What to produce:
From the first line of the data through the line containing "Ford Figo, drive with style (607, 1035)", return each line exactly.

Excerpted records:
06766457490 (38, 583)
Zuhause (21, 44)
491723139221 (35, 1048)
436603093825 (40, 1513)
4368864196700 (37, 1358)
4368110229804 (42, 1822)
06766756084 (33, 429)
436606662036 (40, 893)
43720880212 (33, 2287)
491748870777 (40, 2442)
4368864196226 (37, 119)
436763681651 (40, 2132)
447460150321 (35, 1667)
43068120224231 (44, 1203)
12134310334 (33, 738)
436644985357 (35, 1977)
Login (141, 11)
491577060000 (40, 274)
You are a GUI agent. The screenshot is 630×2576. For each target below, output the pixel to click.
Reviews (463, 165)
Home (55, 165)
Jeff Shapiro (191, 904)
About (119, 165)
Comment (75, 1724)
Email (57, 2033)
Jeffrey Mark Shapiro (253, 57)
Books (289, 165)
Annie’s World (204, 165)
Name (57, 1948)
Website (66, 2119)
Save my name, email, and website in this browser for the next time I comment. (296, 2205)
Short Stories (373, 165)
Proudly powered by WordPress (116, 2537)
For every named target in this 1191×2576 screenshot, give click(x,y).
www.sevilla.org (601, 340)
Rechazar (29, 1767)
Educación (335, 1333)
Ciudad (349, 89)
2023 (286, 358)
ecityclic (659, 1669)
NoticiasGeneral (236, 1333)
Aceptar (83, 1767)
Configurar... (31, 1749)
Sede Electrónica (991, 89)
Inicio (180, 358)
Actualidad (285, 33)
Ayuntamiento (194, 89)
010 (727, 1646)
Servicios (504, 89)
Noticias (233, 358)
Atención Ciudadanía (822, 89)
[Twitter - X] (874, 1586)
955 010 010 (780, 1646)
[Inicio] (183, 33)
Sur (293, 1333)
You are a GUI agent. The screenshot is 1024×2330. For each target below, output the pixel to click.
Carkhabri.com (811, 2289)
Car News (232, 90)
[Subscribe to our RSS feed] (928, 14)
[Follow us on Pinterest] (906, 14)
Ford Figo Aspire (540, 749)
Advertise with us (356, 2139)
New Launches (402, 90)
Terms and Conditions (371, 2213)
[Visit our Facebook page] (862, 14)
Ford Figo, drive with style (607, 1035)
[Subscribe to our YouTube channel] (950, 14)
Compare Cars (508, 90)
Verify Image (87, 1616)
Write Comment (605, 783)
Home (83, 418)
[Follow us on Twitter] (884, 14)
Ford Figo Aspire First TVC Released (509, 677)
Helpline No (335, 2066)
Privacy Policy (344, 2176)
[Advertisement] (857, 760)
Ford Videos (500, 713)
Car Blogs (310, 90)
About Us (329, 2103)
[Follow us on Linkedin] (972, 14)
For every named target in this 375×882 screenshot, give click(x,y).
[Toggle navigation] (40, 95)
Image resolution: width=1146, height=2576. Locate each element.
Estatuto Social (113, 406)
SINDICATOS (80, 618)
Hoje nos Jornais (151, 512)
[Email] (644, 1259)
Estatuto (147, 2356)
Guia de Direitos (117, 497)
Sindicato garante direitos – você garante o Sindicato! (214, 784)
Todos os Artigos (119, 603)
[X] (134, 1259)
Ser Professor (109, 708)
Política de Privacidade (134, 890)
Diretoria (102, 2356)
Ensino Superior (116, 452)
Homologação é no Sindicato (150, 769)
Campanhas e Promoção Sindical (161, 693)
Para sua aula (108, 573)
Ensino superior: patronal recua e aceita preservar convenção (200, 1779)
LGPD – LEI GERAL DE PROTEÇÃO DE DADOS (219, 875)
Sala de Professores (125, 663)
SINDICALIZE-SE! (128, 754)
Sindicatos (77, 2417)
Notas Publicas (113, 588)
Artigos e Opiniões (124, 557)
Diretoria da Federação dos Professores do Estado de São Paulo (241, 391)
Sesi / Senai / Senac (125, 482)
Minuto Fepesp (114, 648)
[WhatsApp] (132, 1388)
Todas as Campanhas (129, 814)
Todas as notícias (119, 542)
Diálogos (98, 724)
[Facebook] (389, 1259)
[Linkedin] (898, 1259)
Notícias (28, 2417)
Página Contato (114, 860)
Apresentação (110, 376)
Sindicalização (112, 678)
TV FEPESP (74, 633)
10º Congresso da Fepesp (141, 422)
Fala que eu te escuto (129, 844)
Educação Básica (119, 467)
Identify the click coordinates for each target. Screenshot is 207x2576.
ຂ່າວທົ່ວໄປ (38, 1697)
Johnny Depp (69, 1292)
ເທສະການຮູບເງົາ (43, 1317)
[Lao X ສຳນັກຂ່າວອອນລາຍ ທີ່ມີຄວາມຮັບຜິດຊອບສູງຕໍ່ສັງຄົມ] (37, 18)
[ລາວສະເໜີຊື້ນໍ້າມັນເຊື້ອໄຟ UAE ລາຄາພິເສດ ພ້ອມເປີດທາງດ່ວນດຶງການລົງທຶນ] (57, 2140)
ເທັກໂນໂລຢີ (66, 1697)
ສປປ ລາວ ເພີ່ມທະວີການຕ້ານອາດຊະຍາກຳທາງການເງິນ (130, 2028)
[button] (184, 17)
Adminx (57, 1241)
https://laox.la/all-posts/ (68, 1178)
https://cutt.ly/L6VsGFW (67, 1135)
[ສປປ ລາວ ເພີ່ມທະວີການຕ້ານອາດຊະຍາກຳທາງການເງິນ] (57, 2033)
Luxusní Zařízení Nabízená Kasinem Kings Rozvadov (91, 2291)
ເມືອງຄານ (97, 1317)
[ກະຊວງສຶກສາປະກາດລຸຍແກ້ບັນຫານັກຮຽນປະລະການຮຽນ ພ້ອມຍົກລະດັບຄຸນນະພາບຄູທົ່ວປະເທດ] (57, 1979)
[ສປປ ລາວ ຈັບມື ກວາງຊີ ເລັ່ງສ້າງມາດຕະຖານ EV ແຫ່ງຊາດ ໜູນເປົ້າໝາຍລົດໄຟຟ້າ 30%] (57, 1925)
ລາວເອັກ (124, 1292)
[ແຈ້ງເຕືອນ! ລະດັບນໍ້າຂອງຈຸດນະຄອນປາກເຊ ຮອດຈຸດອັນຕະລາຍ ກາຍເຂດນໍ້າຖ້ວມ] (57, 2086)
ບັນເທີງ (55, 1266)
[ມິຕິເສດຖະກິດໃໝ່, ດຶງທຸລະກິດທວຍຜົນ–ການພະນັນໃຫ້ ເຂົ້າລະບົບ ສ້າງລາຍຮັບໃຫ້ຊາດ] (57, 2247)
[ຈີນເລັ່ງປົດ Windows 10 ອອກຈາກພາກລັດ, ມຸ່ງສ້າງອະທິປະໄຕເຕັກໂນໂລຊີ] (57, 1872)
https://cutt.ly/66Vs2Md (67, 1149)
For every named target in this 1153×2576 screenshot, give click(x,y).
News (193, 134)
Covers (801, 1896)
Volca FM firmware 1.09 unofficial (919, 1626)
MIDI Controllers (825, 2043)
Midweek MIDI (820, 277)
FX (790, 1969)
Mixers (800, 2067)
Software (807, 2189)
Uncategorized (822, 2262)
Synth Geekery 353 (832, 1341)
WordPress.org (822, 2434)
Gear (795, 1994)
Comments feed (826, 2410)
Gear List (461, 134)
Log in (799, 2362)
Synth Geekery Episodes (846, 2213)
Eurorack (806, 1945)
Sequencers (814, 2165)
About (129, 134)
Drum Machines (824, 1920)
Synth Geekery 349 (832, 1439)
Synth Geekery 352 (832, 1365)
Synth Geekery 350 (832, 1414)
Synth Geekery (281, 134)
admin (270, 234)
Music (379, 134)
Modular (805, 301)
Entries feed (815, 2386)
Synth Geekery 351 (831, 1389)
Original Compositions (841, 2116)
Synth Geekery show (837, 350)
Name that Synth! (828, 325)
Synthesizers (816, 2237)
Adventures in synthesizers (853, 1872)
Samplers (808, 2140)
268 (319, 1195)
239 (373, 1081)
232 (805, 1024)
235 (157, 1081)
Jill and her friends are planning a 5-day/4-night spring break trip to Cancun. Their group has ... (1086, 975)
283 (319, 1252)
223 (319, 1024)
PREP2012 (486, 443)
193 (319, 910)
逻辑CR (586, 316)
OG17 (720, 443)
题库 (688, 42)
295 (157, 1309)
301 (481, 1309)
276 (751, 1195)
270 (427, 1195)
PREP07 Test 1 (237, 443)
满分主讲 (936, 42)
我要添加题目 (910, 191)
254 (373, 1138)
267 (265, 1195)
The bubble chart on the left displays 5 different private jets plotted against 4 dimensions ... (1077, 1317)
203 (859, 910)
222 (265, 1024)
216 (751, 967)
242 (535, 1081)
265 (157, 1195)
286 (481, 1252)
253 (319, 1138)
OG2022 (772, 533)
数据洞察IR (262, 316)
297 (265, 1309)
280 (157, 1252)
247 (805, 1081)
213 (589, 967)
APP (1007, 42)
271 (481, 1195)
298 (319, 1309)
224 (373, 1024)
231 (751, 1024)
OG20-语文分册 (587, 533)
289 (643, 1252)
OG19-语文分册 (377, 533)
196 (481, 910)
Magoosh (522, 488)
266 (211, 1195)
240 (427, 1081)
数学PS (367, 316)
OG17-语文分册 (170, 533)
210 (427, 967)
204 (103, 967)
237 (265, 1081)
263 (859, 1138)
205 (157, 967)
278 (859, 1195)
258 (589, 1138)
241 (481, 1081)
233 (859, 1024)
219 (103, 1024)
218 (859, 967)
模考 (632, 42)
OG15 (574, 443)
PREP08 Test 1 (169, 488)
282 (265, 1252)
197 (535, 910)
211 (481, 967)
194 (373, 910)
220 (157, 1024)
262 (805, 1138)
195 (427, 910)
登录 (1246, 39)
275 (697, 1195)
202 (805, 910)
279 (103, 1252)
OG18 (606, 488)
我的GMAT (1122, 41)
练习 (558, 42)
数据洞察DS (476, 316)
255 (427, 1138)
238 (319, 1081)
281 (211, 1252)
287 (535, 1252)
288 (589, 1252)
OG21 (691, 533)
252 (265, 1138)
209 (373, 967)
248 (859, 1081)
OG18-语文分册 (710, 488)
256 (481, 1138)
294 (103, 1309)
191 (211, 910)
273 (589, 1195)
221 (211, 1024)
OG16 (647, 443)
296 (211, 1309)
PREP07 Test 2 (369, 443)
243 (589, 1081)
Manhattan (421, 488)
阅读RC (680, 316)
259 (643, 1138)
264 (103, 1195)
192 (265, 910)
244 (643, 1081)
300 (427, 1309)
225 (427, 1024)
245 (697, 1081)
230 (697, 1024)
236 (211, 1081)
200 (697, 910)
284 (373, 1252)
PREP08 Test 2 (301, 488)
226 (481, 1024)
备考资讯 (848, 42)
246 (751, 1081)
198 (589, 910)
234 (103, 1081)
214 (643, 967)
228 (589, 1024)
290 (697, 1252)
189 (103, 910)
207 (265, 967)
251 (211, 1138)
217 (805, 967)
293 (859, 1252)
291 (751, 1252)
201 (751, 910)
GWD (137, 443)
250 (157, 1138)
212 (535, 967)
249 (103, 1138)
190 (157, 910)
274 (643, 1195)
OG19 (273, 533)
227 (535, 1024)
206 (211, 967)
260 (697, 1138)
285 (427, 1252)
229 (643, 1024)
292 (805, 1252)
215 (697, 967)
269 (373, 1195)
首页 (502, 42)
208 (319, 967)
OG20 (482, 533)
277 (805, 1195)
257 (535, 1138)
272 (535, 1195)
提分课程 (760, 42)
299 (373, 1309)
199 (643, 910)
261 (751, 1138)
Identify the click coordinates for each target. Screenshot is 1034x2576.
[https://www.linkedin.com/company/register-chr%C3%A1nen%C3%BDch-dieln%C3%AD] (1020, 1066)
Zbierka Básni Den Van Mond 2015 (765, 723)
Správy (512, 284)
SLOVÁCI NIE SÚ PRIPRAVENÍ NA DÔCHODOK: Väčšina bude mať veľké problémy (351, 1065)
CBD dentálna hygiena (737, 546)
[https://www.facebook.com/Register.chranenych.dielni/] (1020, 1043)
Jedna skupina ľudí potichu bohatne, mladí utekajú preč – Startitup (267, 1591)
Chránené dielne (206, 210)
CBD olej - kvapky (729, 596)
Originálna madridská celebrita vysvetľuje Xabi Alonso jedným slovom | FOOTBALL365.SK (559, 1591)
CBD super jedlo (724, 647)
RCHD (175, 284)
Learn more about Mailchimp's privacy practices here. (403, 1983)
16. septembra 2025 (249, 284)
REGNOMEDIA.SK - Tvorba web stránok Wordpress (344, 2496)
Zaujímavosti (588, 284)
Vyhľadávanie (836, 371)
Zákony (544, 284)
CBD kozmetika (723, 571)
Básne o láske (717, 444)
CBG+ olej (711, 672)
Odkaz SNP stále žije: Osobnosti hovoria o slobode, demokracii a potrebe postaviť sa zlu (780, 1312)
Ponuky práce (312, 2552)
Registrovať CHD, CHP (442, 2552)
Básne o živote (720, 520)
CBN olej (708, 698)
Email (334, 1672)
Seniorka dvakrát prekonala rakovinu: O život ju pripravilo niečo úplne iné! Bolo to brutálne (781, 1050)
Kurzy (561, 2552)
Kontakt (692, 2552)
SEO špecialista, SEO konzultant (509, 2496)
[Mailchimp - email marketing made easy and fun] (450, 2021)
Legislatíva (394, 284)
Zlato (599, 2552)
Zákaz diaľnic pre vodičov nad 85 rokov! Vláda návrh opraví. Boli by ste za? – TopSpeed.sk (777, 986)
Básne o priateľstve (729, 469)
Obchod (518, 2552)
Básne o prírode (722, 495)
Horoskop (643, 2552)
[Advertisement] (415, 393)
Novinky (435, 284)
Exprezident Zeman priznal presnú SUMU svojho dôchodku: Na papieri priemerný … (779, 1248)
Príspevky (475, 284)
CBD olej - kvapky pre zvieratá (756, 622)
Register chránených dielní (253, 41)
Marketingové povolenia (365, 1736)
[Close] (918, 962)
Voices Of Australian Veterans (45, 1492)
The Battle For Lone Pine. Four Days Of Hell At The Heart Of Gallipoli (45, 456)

Problem solution:
06766457490 (38, 583)
Zuhause (21, 44)
491723139221 (35, 1048)
436603093825 (40, 1513)
4368864196700 (37, 1358)
4368110229804 (42, 1822)
06766756084 (33, 429)
436606662036 (40, 893)
43720880212 (33, 2287)
491748870777 (40, 2442)
4368864196226 (37, 119)
436763681651 (40, 2132)
447460150321 (35, 1667)
43068120224231 (44, 1203)
12134310334 (33, 738)
436644985357 (35, 1977)
Login (141, 11)
491577060000 (40, 274)
You are a GUI agent. The screenshot is 630×2576. For each target below, output the pixel to click.
Reviews (463, 165)
Home (55, 165)
Jeff Shapiro (191, 904)
About (119, 165)
Comment (75, 1724)
Email (57, 2033)
Jeffrey Mark Shapiro (253, 57)
Books (289, 165)
Annie’s World (204, 165)
Name (57, 1948)
Website (66, 2119)
Save my name, email, and website in this browser for the next time I comment. (296, 2205)
Short Stories (373, 165)
Proudly powered by WordPress (116, 2537)
For every named target in this 1191×2576 screenshot, give click(x,y).
www.sevilla.org (601, 340)
Rechazar (29, 1767)
Educación (335, 1333)
Ciudad (349, 89)
2023 (286, 358)
ecityclic (659, 1669)
NoticiasGeneral (236, 1333)
Aceptar (83, 1767)
Configurar... (31, 1749)
Sede Electrónica (991, 89)
Inicio (180, 358)
Actualidad (285, 33)
Ayuntamiento (194, 89)
010 (727, 1646)
Servicios (504, 89)
Noticias (233, 358)
Atención Ciudadanía (822, 89)
[Twitter - X] (874, 1586)
955 010 010 (780, 1646)
[Inicio] (183, 33)
Sur (293, 1333)
You are a GUI agent. The screenshot is 1024×2330. For each target below, output the pixel to click.
Carkhabri.com (811, 2289)
Car News (232, 90)
[Subscribe to our RSS feed] (928, 14)
[Follow us on Pinterest] (906, 14)
Ford Figo Aspire (540, 749)
Advertise with us (356, 2139)
New Launches (402, 90)
Terms and Conditions (371, 2213)
[Visit our Facebook page] (862, 14)
Ford Figo, drive with style (607, 1035)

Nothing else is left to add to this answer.